Benetton introduced a model featuring 15 minutes of “learning time” per week for 4,000 people in 14 languages, achieving a 60% increase in completion rates.
Finally, the National Trust transformed climate literacy, a complex topic, into an engaging experience for over 70,000 employees and volunteers. This demonstrates that training on complex topics can be practical, clear, and motivating.
What really works in Digital Learning today
The common thread is clear.
By 2026, digital learning will only be effective if it is brief, relevant, accessible, integrated into work, and supported by human connection.

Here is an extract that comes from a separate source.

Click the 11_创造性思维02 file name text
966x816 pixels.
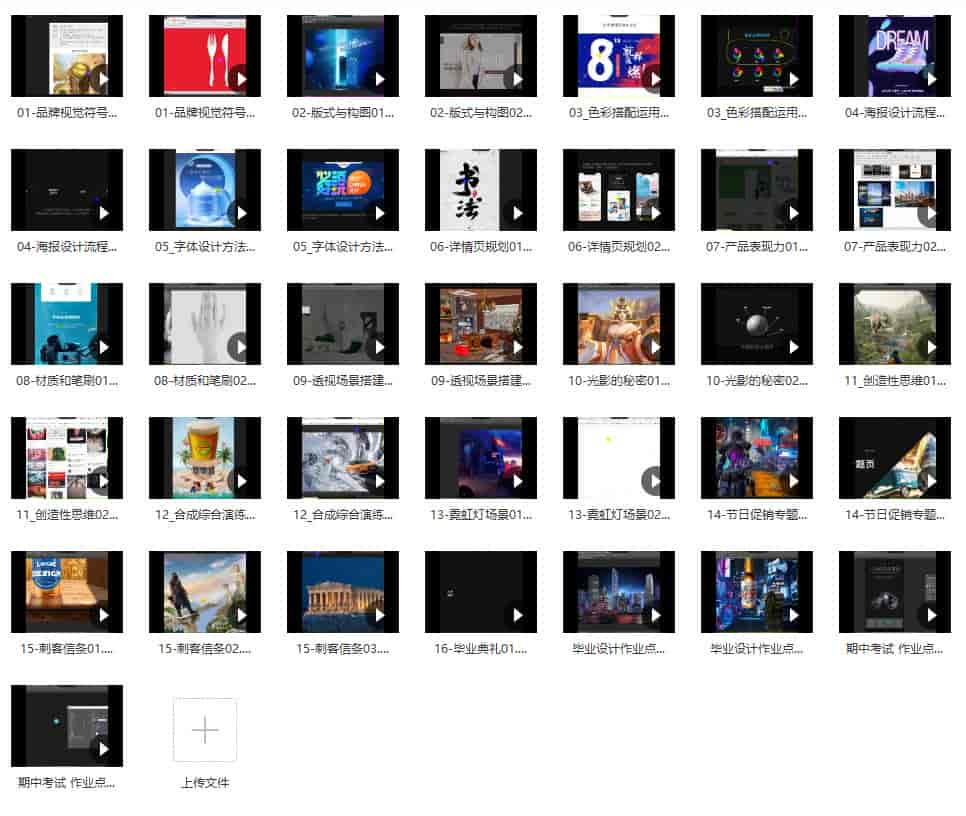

That is why the report emphasizes concrete, practical actions, such as auditing existing data, establishing light-touch signals for skills, linking every metric to a decision, strengthening the capabilities of the L&D team, and investing in consulting skills, influence, and diagnostic ability.
Conclusion: the true role of L&D in 2026
The most important lesson, ultimately, is simple.
L&D in 2026 will not be judged by the amount of content produced, but by its ability to improve performance, support people, and ensure that learning truly happens within the workflow.
AI remains a powerful lever, but value is created only when technology, skills, culture, and leadership work in the same direction.